- [Objective]
Reproduce the following rows verbatim, keeping every character, space, and line break unchanged.
** start of Provided data **
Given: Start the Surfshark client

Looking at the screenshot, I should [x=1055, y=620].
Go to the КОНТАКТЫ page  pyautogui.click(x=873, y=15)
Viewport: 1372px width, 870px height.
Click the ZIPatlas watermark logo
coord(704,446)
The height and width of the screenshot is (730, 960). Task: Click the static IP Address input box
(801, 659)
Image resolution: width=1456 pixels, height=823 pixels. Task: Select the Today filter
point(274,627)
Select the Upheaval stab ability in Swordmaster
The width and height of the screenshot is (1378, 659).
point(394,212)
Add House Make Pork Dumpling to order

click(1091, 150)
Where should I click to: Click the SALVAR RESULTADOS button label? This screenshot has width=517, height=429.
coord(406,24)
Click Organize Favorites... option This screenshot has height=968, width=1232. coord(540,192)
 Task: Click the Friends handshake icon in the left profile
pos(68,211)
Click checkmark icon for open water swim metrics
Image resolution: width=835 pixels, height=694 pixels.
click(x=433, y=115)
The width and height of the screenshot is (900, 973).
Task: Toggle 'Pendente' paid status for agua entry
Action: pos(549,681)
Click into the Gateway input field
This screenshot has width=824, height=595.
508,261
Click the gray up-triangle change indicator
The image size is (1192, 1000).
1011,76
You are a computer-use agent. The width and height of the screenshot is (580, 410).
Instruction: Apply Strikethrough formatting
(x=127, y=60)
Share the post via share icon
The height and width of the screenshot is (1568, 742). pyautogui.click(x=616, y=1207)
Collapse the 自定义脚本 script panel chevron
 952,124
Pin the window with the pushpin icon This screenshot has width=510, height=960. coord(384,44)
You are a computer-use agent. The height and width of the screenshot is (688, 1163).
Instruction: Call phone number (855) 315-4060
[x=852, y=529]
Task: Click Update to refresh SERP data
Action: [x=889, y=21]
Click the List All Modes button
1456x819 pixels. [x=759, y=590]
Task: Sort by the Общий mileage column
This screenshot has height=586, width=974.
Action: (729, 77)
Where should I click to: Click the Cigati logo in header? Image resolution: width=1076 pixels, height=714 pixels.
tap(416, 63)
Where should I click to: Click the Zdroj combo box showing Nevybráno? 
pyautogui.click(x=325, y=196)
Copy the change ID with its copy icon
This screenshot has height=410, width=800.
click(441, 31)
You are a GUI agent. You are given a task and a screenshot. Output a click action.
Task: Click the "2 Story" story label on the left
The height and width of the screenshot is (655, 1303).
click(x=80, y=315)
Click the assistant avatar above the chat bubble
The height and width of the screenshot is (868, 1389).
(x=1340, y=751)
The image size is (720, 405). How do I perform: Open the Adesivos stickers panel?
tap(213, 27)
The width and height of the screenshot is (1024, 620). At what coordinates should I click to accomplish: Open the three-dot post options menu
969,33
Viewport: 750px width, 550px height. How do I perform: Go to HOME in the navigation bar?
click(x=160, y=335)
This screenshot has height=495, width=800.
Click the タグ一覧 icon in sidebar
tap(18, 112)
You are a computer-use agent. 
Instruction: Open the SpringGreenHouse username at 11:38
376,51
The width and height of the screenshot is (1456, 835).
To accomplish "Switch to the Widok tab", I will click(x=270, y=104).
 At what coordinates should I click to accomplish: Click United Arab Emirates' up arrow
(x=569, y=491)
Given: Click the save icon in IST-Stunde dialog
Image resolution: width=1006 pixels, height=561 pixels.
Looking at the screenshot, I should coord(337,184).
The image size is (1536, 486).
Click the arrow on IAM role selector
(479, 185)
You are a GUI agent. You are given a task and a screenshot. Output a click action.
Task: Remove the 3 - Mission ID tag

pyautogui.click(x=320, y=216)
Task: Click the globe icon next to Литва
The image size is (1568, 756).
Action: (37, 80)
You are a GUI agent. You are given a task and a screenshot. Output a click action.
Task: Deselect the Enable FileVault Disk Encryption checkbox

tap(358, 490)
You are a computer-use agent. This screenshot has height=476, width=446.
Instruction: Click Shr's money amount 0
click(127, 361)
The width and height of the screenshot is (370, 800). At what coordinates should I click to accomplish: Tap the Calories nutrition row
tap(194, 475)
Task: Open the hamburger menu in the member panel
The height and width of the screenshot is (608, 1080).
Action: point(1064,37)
** end of Provided data **
- [Solution to the exercise]
Given: Start the Surfshark client

Looking at the screenshot, I should [x=1055, y=620].
Go to the КОНТАКТЫ page  pyautogui.click(x=873, y=15)
Viewport: 1372px width, 870px height.
Click the ZIPatlas watermark logo
coord(704,446)
The height and width of the screenshot is (730, 960). Task: Click the static IP Address input box
(801, 659)
Image resolution: width=1456 pixels, height=823 pixels. Task: Select the Today filter
point(274,627)
Select the Upheaval stab ability in Swordmaster
The width and height of the screenshot is (1378, 659).
point(394,212)
Add House Make Pork Dumpling to order

click(1091, 150)
Where should I click to: Click the SALVAR RESULTADOS button label? This screenshot has width=517, height=429.
coord(406,24)
Click Organize Favorites... option This screenshot has height=968, width=1232. coord(540,192)
 Task: Click the Friends handshake icon in the left profile
pos(68,211)
Click checkmark icon for open water swim metrics
Image resolution: width=835 pixels, height=694 pixels.
click(x=433, y=115)
The width and height of the screenshot is (900, 973).
Task: Toggle 'Pendente' paid status for agua entry
Action: pos(549,681)
Click into the Gateway input field
This screenshot has width=824, height=595.
508,261
Click the gray up-triangle change indicator
The image size is (1192, 1000).
1011,76
You are a computer-use agent. The width and height of the screenshot is (580, 410).
Instruction: Apply Strikethrough formatting
(x=127, y=60)
Share the post via share icon
The height and width of the screenshot is (1568, 742). pyautogui.click(x=616, y=1207)
Collapse the 自定义脚本 script panel chevron
 952,124
Pin the window with the pushpin icon This screenshot has width=510, height=960. coord(384,44)
You are a computer-use agent. The height and width of the screenshot is (688, 1163).
Instruction: Call phone number (855) 315-4060
[x=852, y=529]
Task: Click Update to refresh SERP data
Action: [x=889, y=21]
Click the List All Modes button
1456x819 pixels. [x=759, y=590]
Task: Sort by the Общий mileage column
This screenshot has height=586, width=974.
Action: (729, 77)
Where should I click to: Click the Cigati logo in header? Image resolution: width=1076 pixels, height=714 pixels.
tap(416, 63)
Where should I click to: Click the Zdroj combo box showing Nevybráno? 
pyautogui.click(x=325, y=196)
Copy the change ID with its copy icon
This screenshot has height=410, width=800.
click(441, 31)
You are a GUI agent. You are given a task and a screenshot. Output a click action.
Task: Click the "2 Story" story label on the left
The height and width of the screenshot is (655, 1303).
click(x=80, y=315)
Click the assistant avatar above the chat bubble
The height and width of the screenshot is (868, 1389).
(x=1340, y=751)
The image size is (720, 405). How do I perform: Open the Adesivos stickers panel?
tap(213, 27)
The width and height of the screenshot is (1024, 620). At what coordinates should I click to accomplish: Open the three-dot post options menu
969,33
Viewport: 750px width, 550px height. How do I perform: Go to HOME in the navigation bar?
click(x=160, y=335)
This screenshot has height=495, width=800.
Click the タグ一覧 icon in sidebar
tap(18, 112)
You are a computer-use agent. 
Instruction: Open the SpringGreenHouse username at 11:38
376,51
The width and height of the screenshot is (1456, 835).
To accomplish "Switch to the Widok tab", I will click(x=270, y=104).
 At what coordinates should I click to accomplish: Click United Arab Emirates' up arrow
(x=569, y=491)
Given: Click the save icon in IST-Stunde dialog
Image resolution: width=1006 pixels, height=561 pixels.
Looking at the screenshot, I should coord(337,184).
The image size is (1536, 486).
Click the arrow on IAM role selector
(479, 185)
You are a GUI agent. You are given a task and a screenshot. Output a click action.
Task: Remove the 3 - Mission ID tag

pyautogui.click(x=320, y=216)
Task: Click the globe icon next to Литва
The image size is (1568, 756).
Action: (37, 80)
You are a GUI agent. You are given a task and a screenshot. Output a click action.
Task: Deselect the Enable FileVault Disk Encryption checkbox

tap(358, 490)
You are a computer-use agent. This screenshot has height=476, width=446.
Instruction: Click Shr's money amount 0
click(127, 361)
The width and height of the screenshot is (370, 800). At what coordinates should I click to accomplish: Tap the Calories nutrition row
tap(194, 475)
Task: Open the hamburger menu in the member panel
The height and width of the screenshot is (608, 1080).
Action: point(1064,37)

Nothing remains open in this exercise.